Trendsetter: Get to Know Local Jazz Musician Leland Baker
Baker plays an educational role with the Newport Festivals Foundation and shares his personal style.
How did you first get into jazz?
I started playing saxophone when I was fourteen in high school. It wasn’t until I got to college that I dove into the art of jazz, started studying it and fell in love with it. I switched my major at Loyola University in New Orleans from music industry to jazz studies. I attribute New Orleans to my musical beginnings. I learned a lot, not just at school, but in the city.
What are your favorite jazz bars in New Orleans?
Snug Harbor is probably one of the most famed jazz clubs in New Orleans. That’s where I got to see Jesse McBride, a piano player, who used to play every Tuesday. His band was called The Next Generation, and he inherited that from Harold Battiste, who was a New Orleans legend. The Next Generation featured a lot of the younger cats coming up. It was a good way to meet my peers, to sit in and learn and play.
What is your position with the Newport Jazz Festival?

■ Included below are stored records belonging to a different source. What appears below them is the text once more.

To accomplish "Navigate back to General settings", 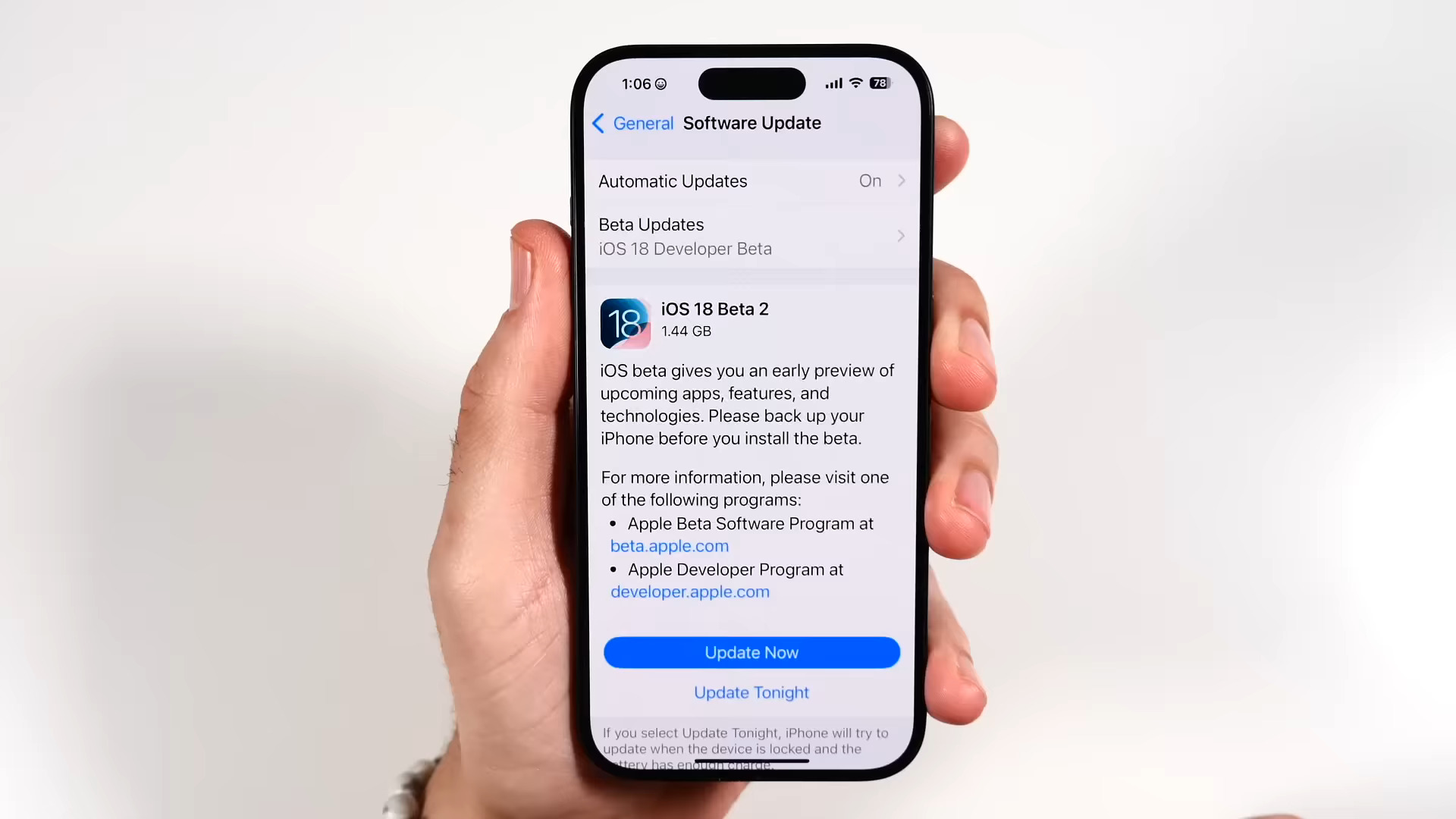I will [631, 123].
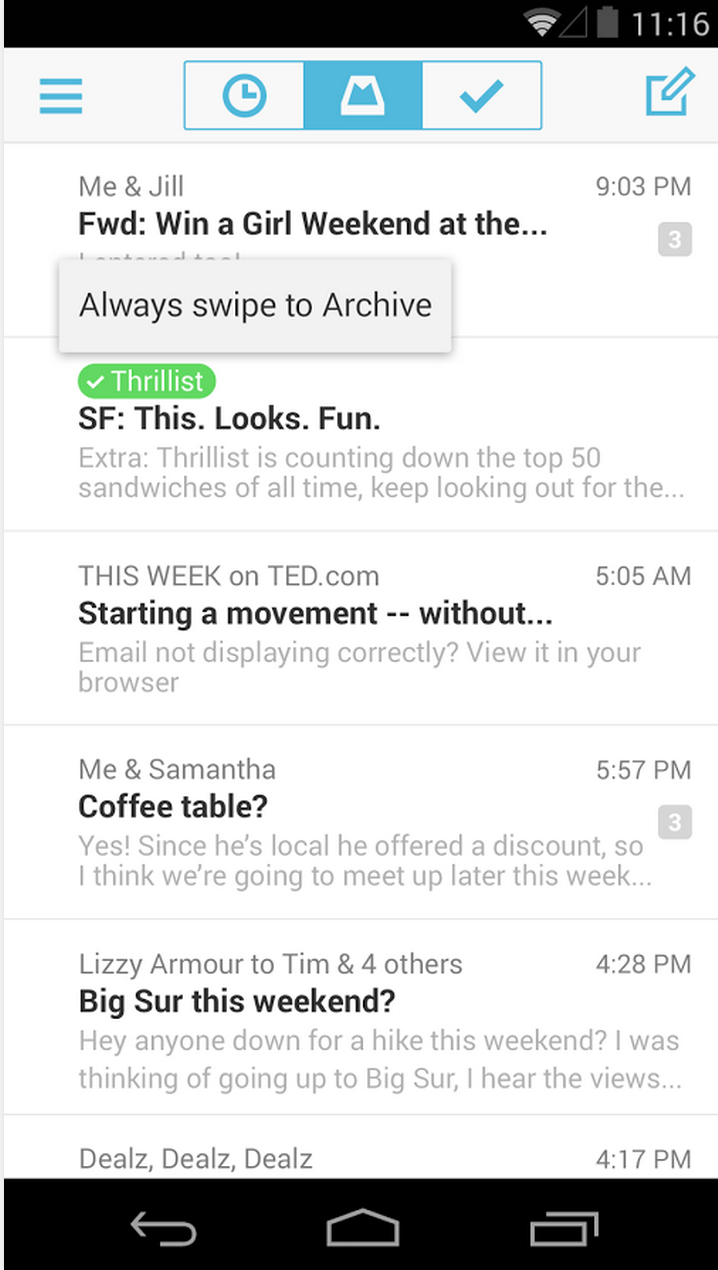Tap the Always swipe to Archive popup
The width and height of the screenshot is (718, 1270).
coord(255,305)
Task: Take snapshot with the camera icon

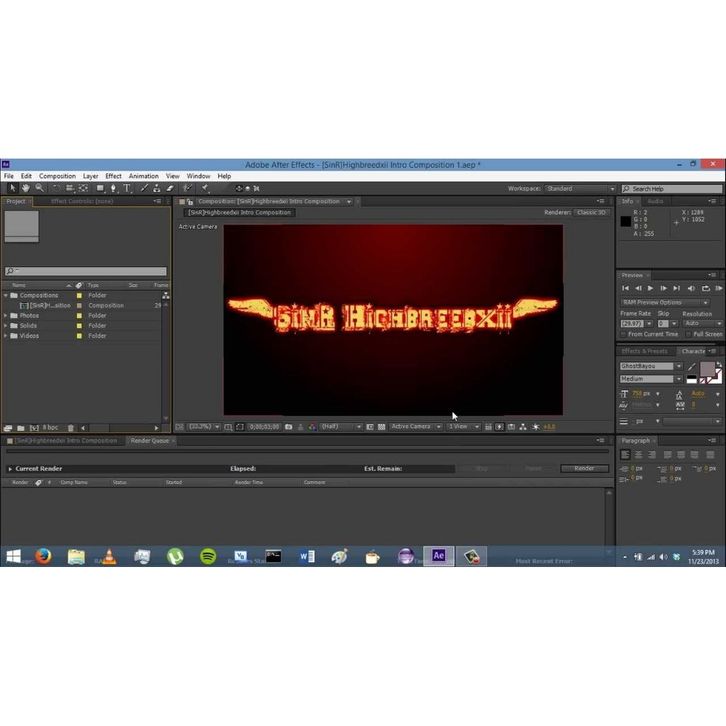Action: pyautogui.click(x=289, y=427)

I grew up going to Newport Jazz Fest. It’s an honor to work for the Newport Festivals Foundation, the nonprofit responsible for producing the Newport Folk Fest and Jazz Fest. My role is music education manager. I work with the director of development to oversee music education programs. We started a music program in the Women’s Correctional Facility in Rhode Island. We also partner with different music schools around the state to provide free music lessons for any Rhode Islander ages nine to eighteen.
What made you want to work with incarcerated women?
I think the work is extremely important. At the beginning of the year, we were invited to Jazz Congress, which is a conference at Lincoln Center in New York. I was on a panel discussion called Jazz, Crime and Justice with about five or six others who do the same kind of work within New York City. About half the panel were formerly incarcerated individuals, many who went on to careers in jazz. Jazz is music therapy, but jazz is also an actual skill set that they can pursue as a job when they get out.
I know you perform regularly at Courtland Club in Providence on Sundays. Are there any other venues where you perform?
I perform on Sundays at Courtland Club, monthly at Little Moss in Dartmouth, Massachusetts, and on some Thursdays at the District in Providence.
Do you have favorite businesses?
The new West African restaurant called Suya Joint. Living in the West End, I go to the Royal Bobcat a lot. I also love Dolores, The Slow Rhode. For live jazz, I love The Red Door, Nick-A-Nee’s on Tuesdays and Alchemy.
Where do you get your personal style inspiration from?
I wear what I like. I like earth tones, and some jewelry that I always wear. I wear a lot of hats and caps. Some of the jewelry I got from my mom, some I inherited from other family members. This bracelet I got when I was in Spain a month ago. I bought it from a Senegalese man who made it. There was a certain energy when we were talking. I felt a connection to somebody that I didn’t know in a country I had never been to, but I understood there was probably some kind of ancestry between us.